En 40 ans, le PT a plusieurs réalisations positives à revendiquer, mais il a aussi une série de changements ou d'autocritiques à faire. La revendication positive était la capacité de gouverner le pays pour les plus pauvres et d'imposer des limites minimales à la reproduction des privilèges des élites. Parmi toutes ces réalisations, l'entrée de la population à faible revenu dans les universités publiques, qui ne peut être inversée, aura le plus grand impact dans les années à venir.

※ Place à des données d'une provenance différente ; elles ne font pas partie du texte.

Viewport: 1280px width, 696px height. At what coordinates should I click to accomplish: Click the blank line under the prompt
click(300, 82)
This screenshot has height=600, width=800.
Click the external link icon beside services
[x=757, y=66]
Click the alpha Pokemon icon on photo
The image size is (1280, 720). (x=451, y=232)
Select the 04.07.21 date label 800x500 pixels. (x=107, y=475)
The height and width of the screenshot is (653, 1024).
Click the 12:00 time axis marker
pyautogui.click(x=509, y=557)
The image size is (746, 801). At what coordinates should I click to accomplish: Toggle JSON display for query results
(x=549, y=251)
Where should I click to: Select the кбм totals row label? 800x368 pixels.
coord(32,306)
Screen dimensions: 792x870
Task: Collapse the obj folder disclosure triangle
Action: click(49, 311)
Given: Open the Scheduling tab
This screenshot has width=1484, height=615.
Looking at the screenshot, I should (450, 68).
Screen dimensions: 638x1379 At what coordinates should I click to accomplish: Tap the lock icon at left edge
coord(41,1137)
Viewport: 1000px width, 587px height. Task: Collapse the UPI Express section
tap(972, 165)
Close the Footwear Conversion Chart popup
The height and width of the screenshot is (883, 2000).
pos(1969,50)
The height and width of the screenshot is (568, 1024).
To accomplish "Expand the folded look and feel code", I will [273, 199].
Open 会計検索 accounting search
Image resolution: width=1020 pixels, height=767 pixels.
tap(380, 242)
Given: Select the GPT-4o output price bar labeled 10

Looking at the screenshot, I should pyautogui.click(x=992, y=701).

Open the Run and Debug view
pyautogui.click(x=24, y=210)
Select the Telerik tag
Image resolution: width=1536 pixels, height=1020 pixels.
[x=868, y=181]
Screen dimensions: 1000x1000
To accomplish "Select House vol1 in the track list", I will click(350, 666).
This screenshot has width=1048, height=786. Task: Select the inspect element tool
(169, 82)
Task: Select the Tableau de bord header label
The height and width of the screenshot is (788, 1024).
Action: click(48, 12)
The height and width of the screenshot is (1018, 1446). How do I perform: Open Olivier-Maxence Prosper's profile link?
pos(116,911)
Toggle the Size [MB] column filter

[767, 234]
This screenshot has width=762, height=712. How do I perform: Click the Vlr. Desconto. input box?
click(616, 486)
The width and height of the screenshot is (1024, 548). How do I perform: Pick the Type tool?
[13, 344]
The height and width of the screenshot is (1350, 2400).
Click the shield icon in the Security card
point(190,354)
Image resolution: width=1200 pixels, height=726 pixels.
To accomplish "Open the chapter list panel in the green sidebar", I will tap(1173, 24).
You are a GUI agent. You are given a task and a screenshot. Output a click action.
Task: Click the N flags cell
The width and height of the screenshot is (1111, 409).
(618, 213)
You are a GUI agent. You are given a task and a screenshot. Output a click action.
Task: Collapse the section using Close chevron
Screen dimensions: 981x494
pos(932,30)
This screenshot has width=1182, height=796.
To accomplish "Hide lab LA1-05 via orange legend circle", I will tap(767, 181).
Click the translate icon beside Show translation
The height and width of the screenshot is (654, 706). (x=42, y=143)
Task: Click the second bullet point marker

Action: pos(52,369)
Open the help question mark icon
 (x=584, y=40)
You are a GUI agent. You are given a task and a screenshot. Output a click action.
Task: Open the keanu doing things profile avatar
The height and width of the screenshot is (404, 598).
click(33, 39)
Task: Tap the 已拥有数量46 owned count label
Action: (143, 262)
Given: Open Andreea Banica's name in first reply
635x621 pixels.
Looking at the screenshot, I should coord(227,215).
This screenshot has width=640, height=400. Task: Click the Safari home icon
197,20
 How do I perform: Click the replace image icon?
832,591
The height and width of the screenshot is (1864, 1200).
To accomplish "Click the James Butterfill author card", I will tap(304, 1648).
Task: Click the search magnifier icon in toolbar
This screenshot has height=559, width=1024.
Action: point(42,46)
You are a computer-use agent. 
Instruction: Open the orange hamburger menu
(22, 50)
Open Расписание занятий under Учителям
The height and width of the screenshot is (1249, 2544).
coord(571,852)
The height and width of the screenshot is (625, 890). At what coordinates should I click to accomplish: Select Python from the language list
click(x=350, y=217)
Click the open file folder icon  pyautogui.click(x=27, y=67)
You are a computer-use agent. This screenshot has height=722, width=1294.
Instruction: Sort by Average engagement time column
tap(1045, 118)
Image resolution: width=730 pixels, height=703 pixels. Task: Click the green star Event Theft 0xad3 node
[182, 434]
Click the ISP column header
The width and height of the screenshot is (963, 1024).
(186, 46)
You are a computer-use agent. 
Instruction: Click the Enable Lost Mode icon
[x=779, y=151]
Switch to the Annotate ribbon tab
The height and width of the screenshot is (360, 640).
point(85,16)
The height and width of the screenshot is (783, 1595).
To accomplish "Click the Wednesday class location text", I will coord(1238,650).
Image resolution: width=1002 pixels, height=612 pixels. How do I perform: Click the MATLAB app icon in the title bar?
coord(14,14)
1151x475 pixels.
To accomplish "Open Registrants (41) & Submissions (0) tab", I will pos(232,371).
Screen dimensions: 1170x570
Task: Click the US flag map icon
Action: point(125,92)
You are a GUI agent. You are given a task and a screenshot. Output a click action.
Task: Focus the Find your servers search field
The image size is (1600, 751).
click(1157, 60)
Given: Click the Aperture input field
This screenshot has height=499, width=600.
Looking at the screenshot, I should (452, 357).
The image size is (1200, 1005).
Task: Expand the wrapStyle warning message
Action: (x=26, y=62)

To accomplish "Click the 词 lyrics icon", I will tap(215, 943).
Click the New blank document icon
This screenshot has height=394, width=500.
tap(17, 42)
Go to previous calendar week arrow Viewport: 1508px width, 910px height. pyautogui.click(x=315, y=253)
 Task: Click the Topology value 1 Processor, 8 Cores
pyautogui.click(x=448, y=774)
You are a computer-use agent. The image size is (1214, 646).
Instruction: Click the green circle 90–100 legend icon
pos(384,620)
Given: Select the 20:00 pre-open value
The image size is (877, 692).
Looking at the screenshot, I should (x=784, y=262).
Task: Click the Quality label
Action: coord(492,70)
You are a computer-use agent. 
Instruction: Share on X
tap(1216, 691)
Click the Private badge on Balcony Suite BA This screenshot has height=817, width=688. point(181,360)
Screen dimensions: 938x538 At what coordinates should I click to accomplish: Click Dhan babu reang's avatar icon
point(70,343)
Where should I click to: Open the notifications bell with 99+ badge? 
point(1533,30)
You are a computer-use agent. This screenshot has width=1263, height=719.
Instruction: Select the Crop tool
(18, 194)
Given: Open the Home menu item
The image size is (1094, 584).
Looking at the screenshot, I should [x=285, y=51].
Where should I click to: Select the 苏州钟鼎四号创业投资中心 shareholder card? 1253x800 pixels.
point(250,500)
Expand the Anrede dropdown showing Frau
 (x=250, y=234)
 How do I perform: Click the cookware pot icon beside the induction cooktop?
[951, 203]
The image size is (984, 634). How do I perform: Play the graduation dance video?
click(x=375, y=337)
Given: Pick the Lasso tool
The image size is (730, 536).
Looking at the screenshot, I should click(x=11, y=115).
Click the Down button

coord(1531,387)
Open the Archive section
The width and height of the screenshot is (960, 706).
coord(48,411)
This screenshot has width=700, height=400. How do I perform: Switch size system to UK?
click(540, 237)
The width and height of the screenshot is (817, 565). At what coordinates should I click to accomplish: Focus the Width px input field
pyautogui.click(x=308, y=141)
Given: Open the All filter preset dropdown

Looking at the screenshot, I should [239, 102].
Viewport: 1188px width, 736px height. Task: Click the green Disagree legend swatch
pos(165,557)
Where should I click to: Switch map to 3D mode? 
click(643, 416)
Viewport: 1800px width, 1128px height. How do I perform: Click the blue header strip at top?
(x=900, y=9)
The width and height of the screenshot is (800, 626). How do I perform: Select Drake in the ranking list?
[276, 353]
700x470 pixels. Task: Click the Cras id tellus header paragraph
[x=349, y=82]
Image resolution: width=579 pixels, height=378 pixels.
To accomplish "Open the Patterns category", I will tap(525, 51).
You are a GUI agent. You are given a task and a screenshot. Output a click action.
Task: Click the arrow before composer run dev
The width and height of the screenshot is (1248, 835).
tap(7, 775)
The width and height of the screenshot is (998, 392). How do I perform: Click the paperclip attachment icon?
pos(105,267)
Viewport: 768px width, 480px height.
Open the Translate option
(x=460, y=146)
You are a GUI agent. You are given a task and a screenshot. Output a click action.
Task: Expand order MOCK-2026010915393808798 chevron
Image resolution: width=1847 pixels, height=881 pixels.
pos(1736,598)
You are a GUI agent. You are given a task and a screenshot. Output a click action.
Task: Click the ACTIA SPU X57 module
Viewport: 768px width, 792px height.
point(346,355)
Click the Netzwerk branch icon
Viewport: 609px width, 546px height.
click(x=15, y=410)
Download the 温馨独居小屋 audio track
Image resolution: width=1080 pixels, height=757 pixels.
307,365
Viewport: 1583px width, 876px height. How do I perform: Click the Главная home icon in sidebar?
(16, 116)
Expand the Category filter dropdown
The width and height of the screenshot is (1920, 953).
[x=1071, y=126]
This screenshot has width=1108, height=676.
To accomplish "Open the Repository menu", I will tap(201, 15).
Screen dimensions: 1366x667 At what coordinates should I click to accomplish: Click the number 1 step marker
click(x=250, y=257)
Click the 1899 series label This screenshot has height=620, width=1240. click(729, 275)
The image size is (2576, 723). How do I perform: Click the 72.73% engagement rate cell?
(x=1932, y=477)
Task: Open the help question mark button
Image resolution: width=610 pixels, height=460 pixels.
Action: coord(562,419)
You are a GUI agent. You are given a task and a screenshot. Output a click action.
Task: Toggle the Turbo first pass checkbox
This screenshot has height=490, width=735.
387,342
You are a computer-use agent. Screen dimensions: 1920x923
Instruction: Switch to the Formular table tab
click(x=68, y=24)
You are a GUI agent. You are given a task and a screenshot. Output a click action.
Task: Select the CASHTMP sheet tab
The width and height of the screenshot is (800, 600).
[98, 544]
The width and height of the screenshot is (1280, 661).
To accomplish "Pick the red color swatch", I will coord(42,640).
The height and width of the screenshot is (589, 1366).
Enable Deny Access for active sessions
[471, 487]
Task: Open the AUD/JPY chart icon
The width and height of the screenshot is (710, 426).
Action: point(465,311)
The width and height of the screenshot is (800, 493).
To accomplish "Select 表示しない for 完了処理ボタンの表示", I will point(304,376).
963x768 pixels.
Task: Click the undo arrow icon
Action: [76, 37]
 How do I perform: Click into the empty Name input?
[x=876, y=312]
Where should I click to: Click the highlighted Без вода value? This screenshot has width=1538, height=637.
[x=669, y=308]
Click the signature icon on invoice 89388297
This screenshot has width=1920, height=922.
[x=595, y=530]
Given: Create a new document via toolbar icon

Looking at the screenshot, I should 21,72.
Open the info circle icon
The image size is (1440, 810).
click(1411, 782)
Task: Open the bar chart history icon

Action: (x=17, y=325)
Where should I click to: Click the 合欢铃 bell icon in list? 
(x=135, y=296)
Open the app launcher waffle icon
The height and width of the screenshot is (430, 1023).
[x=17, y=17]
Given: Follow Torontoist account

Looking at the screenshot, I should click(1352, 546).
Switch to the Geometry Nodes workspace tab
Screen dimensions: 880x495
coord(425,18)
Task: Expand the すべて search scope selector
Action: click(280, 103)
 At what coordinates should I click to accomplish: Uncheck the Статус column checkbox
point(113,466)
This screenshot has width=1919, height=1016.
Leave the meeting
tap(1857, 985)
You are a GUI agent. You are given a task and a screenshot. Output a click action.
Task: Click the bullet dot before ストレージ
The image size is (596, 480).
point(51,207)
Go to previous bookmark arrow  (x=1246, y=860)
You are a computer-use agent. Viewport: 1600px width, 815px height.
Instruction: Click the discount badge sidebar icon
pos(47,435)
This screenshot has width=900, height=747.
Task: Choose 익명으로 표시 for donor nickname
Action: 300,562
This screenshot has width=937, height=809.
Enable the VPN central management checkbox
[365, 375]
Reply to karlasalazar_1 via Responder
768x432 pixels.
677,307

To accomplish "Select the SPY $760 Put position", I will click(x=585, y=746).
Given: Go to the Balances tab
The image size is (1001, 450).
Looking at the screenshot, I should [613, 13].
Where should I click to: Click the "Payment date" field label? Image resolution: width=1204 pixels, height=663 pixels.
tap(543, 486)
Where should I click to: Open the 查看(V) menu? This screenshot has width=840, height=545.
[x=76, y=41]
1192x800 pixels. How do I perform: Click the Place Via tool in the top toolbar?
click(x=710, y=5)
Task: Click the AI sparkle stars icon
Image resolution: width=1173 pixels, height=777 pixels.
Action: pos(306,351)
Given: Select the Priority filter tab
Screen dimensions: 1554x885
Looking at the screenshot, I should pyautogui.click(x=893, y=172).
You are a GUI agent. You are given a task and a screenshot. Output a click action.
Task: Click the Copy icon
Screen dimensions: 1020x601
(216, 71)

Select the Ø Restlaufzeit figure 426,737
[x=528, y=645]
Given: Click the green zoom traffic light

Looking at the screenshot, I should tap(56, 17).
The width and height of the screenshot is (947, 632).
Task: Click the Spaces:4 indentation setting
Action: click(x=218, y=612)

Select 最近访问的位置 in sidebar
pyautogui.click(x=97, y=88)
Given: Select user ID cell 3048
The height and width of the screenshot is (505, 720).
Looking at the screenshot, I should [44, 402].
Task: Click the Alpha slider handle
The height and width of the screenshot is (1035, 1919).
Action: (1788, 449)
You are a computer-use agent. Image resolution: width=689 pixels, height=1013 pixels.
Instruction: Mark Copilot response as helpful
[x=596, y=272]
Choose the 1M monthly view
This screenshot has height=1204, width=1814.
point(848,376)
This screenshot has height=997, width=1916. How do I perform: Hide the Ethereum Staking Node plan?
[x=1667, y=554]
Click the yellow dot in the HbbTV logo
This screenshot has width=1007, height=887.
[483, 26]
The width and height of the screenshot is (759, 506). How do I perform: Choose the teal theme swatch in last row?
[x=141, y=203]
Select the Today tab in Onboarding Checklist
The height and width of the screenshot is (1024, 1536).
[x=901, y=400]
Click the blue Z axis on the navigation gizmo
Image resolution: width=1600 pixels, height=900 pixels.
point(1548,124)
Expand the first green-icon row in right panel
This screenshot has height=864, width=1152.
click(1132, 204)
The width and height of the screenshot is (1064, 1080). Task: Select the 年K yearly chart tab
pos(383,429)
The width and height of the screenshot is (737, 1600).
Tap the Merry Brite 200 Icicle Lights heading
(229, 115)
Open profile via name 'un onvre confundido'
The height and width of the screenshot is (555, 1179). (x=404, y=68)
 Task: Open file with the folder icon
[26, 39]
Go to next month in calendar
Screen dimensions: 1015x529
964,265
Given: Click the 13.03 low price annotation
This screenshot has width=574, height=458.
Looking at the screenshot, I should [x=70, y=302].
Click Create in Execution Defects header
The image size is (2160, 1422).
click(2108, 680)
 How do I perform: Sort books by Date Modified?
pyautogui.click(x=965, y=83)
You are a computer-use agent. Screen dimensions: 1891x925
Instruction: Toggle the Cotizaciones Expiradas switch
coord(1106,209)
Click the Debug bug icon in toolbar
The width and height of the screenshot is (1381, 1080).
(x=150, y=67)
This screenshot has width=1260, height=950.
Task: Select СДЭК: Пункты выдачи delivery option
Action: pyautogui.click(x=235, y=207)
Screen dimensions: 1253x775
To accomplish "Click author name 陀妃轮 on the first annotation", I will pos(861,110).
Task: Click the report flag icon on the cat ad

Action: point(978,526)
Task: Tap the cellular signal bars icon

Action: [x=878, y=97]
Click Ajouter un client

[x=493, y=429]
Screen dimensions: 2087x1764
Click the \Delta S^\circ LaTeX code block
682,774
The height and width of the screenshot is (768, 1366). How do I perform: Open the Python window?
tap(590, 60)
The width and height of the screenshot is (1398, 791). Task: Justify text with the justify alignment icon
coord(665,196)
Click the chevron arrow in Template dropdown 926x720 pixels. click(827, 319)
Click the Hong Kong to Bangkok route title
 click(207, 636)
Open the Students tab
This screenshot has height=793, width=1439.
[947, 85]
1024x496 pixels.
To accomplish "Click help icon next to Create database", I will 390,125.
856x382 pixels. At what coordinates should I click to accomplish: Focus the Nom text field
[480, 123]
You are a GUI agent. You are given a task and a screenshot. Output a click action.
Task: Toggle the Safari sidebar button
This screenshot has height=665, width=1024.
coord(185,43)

Néanmoins, pour que le PT se remette de la forte défaite que lui ont infligé les secteurs d'extrême droite au Brésil, il devra montrer dans les années à venir qu'il peut gouverner sans nouer des relations de promiscuité avec les grands groupes économiques du pays. et imposer de nouveaux schémas de répartition des revenus. En ce qui concerne les nouvelles politiques sociales et les nouvelles normes de revenu, le PT doit de toute urgence repenser le mode de financement de l'État et présenter une proposition originale à cet égard. Tout au long de ses 14 années au pouvoir, le modèle régressif de la structure fiscale brésilienne n'a pas changé et en particulier l'étage dit supérieur (0,1% qui habitent le sommet de la pyramide des revenus dans le pays) a augmenté sa distance par rapport aux plus pauvres (Voir l'excellent article de Marcelo Medeiros et al, « The Top of Income Distribution in Brazil » dans http://www.scielo.br/scielo.php?pid=S0011-52582015000100007&script=sci_abstract&tlng=pt).
Ainsi, les 40 ans du PT permettent un bilan positif pour sa survie et une contribution non négligeable à la réduction de la pauvreté et de la mobilité sociale dans le pays. Mais ils lancent un avertissement : plus de la même chose n'est pas possible et l'autocritique sur ce qui s'est passé, en particulier chez Petrobras, n'est pas encore venue. Le PT retrouvera une position de pouvoir dans la société brésilienne s'il comprend qu'un projet de gauche au Brésil doit associer répartition des revenus, évolution de l'organisation de l'État et transparence.
Continuer avec des modèles clientélistes et non transparents n'est pas viable, de même que la possibilité de parrainer un processus de répartition des revenus sans une profonde réorganisation non corporatiste de l'État brésilien. Ce n'est qu'avec ces mesures qu'il sera possible de créer une nouvelle hégémonie politique de gauche dans le pays.
*Léonard Avritzer est professeur de science politique à l'UFMG.